Both GWF and KMSA believe that conservation is critical. Critical now. Critical today.
“Our primary goal for school-aged learners – as a rural centre of education in South Africa – is to support a dramatic improvement in English, math’s, and digital literacy” says Kate Groch, CEO of GWF.
“However, with a large portion of our blended learning taking place on digital devices, there is an obvious opportunity for students to learn about our natural world at the same time as improving their English and digital literacy.
We say ‘obvious’ for a number of reasons: (1) We are based in Mpumalanga, adjacent to one of the world’s largest natural conservation areas; (2) Tourism is one of Mpumalanga’s biggest economies, and is growing; (3) There is an opportunity to incorporate more people living adjacent to wildlife areas into the economy of wildlife, or at least, to provide them with realistic access to this profession; and (4) Through urbanisation, South Africans are losing their connection to nature and we must address this issue.”

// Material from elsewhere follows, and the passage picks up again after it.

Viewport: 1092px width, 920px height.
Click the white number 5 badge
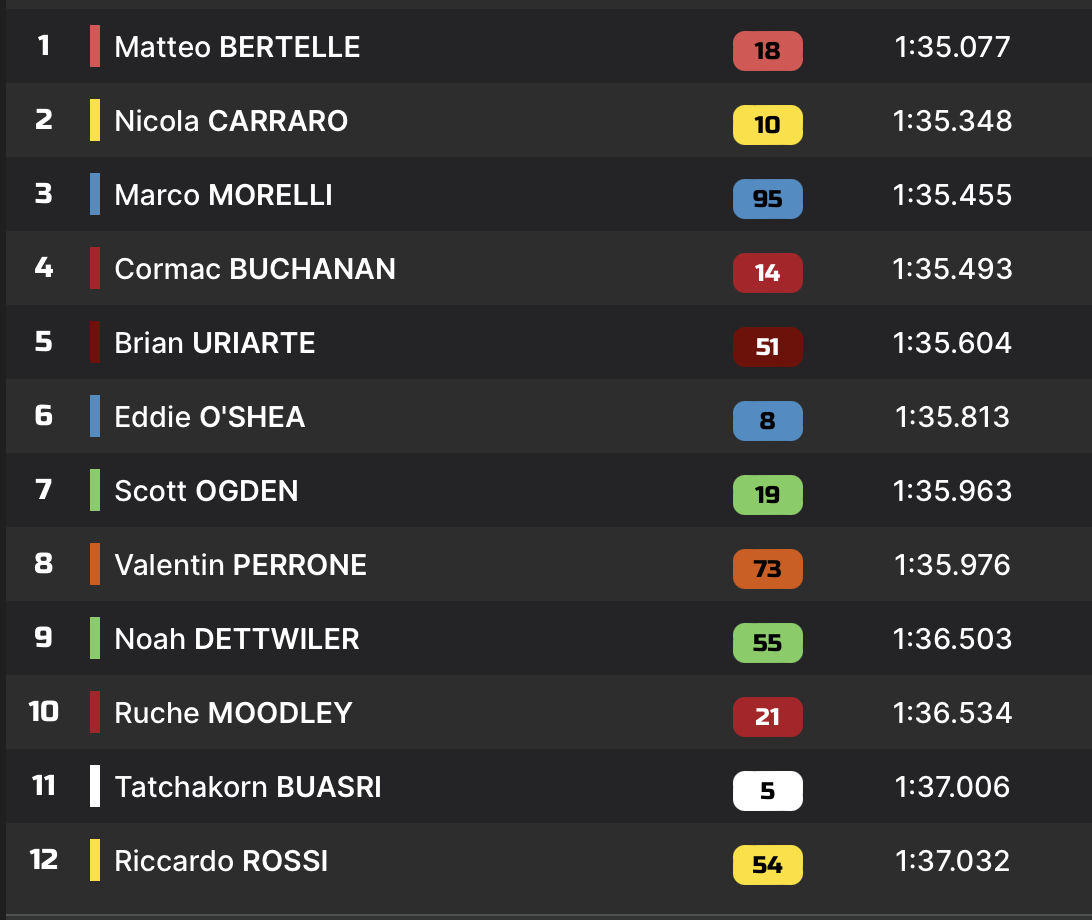point(767,791)
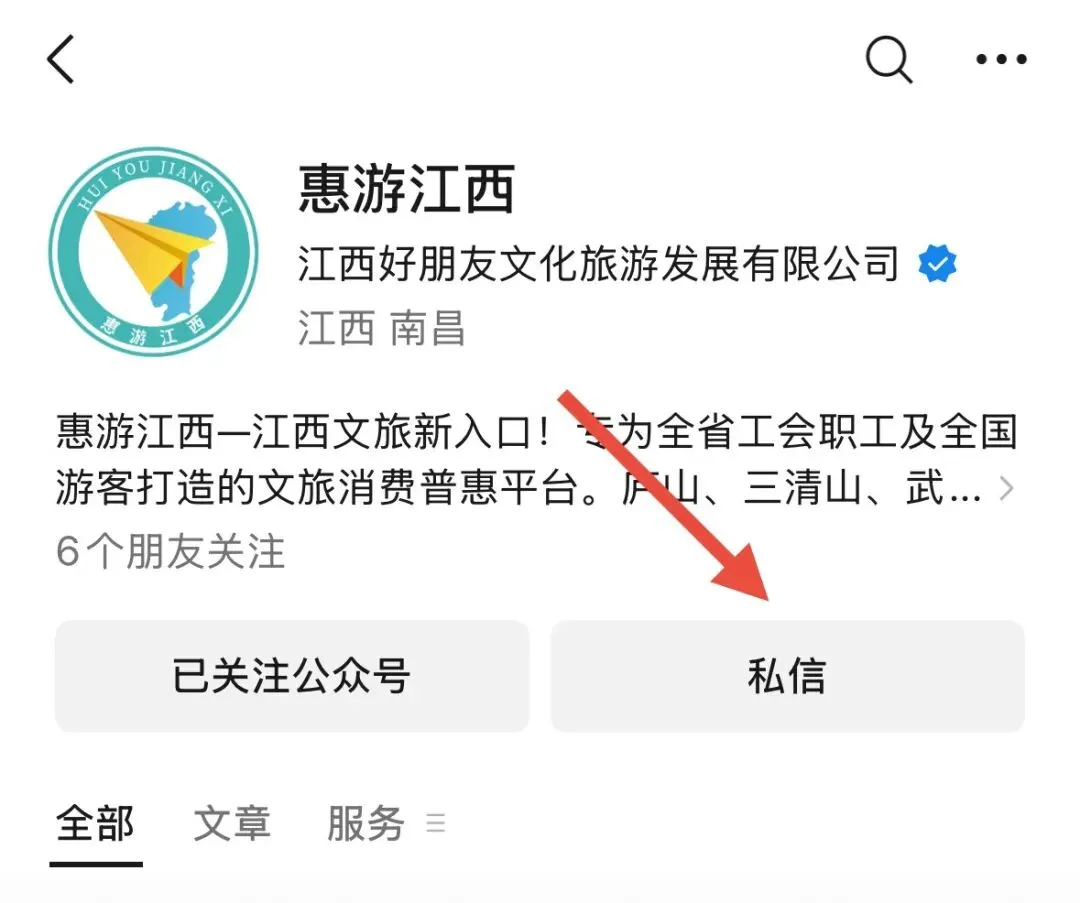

As an example of blended learning in a high-paced, fun, and interactive learning space, GWF regularly create days focused on conservation literacy in their Open Learning Academy at Hazyview Digital Learning Centre. At a recent conservation literacy day, children from a local primary school were able to watch conservation videos on the big screen (“Bush School” originals filmed by John Varty and presented by Shan Varty), read interactive wildlife eBooks, practise flying on flight simulators, and then experiment on real drones.
“This programme is designed for Grade 4 learners. And it’s not perfect. But what we are getting right is ‘creating a space of wonder, and a space of curiosity’” says Groch.
“As these children grow into teenagers and young adults, we want them to know what a landfill is. We want them to know about carbon emissions, water systems, rhino poaching and recycling.
More than anything, we want for them to have an appreciation and love of our beautiful country and its natural heritage.”
After the “core” literacies, do you think that conservation literacy is going to be one of the most important classroom activities for the next generation? Or do you think that leap is still a couple of decades away? What conservation literacy projects are taking place in your child’s classroom or school? Do you think it is enough?
Anthropocene (extract taken from an article that appeared on www.economist.com): Geology deals with the now: the 10,000-year-old Holocene epoch, a peculiarly stable and clement part of the Quaternary period, a time distinguished by regular shifts into and out of ice ages. The Quaternary forms part of the 65m-year Cenozoic era, distinguished by the opening of the North Atlantic, the rise of the Himalayas, and the widespread presence of mammals and flowering plants. This era in turn marks the most recent part of the Phanerozoic aeon, the 540m-year chunk of the Earth’s history wherein rocks with fossils of complex organisms can be found. Now there is a movement afoot to change humanity’s co-ordinates. In 2000 Paul Crutzen, an eminent atmospheric chemist, realised he no longer believed he was living in the Holocene. He was living in some other age, one shaped primarily by people. From their trawlers scraping the floors of the seas to their dams impounding sediment by the gigatonne, from their stripping of forests to their irrigation of farms, from their mile-deep mines to their melting of glaciers, humans were bringing about an age of planetary change. With a colleague, Eugene Stoermer, Dr Crutzen suggested this age be called the Anthropocene—“the recent age of man”.